I’m far from the oldest guy out there but no one I ever knew liked riding in shit weather. Some few people did it but for the most part when the weather turned foul they worked on a different aspect of training and fitness, i.e. beer combined with chips/salsa and TV intervals.

Still, everybody feels guilty when four raindrops fall and they all go out and spend $5k on an indoor Computrainer, like they’re too weak or not good enough or too soft. And that feeling gets worse after the first indoor workout, also known as the last indoor workout, because you can’t return the thing covered in sweat and body grease, and since you live in a tiny apartment it’s your new furniture. Leather couch, nice wooden dining table, indoor trainer. Sweet.

People sometimes ask me if I have a trainer. “Yes, and we’ve been married thirty years,” I say.

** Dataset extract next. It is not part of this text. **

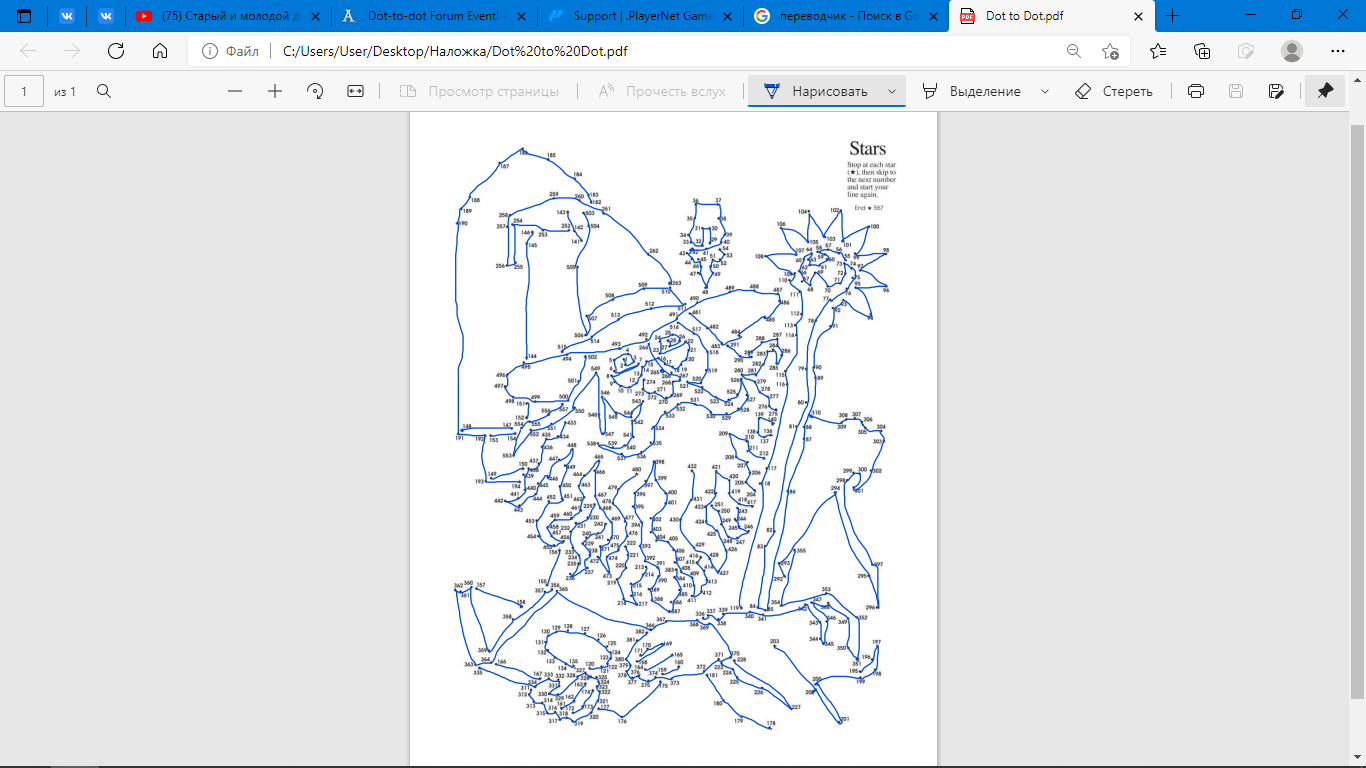This screenshot has width=1366, height=768.
Task: Open the browser settings ellipsis menu
Action: tap(1337, 51)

But here’s the thing. I actually like riding in horrible weather. I even have a little saying. It goes like this: “THE WEATHER TELLS YOU WHAT TO WEAR. NOT WHEN TO RIDE.”

Pretty spiffy, huh?

You may be wondering what I like about terrible weather. Well, here’s what I don’t like:

  1. Being cold.
  2. Being wet.
  3. Numb hands.
  4. Numb feet.
  5. Frozen face.
  6. Wet testicles.

I rode winters in Japan for about ten years and it was always very cold. One time my pupils froze during a ride. Another time one of my friends, woefully under-dressed, froze the end of his junk. We were good friends, but not good enough for me to help bring it back to life. “You’re on your own with that, dude,” I told him.

I rode a winter in Germany where it alternated between freezing rain and rainy freeze. I rode all four seasons in Texas, including a couple of years in Houston where it rains every other day, hard. Non-Texans have no idea what that means.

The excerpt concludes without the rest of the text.